Но до некоторой поры это были стихийные процессы, которые не получали четкого структурного и идейного выражения, потому что не было точки соприкосновения, некой объединяющей силы, способной придать различным хаотическим движениям российского сектантства единое программное и структурное выражение. С середины XIX века положение изменилось: в роли главного фермента выступил баптизм, а питательной средой стало прежде всего молоканство. Переломный момент обозначила крестьянская реформа 1881 года, после которой уверенное и деловое шествие продолжали лишь формы сектантства западного происхождения, прежде всего баптизм. Наиболее масштабно и бурно он проявлял себя в южных регионах.
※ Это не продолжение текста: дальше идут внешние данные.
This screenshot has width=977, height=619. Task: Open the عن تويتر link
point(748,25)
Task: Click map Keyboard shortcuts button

2.1. «Штундизм» и российские баптисты

Предыдущая глава засвидетельствовала, что отечественное сектантство — прежде всего молоканство — самой логикой развития, инстинктом самосохранения “влеклось” к западному протестантизму, к усвоению его опыта выживания в обстановке товарно-денежных отношений. Общая картина продвижения баптизма на Восток оказывалась сложной, поскольку то же молоканство было представлено многочисленными толками и группами, каждая из которых по-своему взаимодействовала с зарубежными пришельцами. Нередко рост баптизма достигался без сектантского посредничества — за счет бывших православных людей.
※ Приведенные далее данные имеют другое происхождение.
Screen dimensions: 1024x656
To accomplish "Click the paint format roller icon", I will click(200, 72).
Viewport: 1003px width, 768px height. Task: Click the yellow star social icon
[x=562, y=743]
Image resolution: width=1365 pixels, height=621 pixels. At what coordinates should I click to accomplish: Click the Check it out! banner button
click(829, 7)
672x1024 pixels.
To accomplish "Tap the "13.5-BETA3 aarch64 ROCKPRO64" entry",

Наступление баптизма шло по широкому фронту — от Петербурга до Тифлиса, и характерные формы его проникновения на российскую почву во многом зависели от конкретного региона; скажем, на Кавказе они заметно отличались от тех, которые преобладали в северных губерниях. Наиболее интенсивно и масштабно становление баптизма шло на юго-западе государства, где он обретал самостоятельность внутри своеобразного религиозно-общественного движения, получившего наименование “штундизм”, без упоминания о котором не обходится ни одна работа о прошлом российского баптизма. Это не случайно, если представить себе социально-экономическую ситуацию, сложившуюся здесь ко второй половине XIX столетия.

В южных регионах страны — в Херсонской, Таврической, Бессарабской, Киевской и Екатеринославской губерниях, на территориях по нижнему течению Волги и Дона — до конца XVII века сохранялись обширные свободные земли. Начало их массовой колонизации было положено манифестами Екатерины II, приглашавшими иностранцев селиться на обширных просторах. Условия звучали заманчиво: переселенцы надолго освобождались от податей, постоев, обязательных служб, им оказывалась существенная помощь деньгами, скотом, строительными материалами, семенами и т.д. Заселение шло весьма энергично. К 1890 году немецкие поселения в восьми губерниях и областях на юге страны характеризовались следующими данными: число колоний — 993, иностранных колонистов—610145, земельных владений— 5705342 десятины.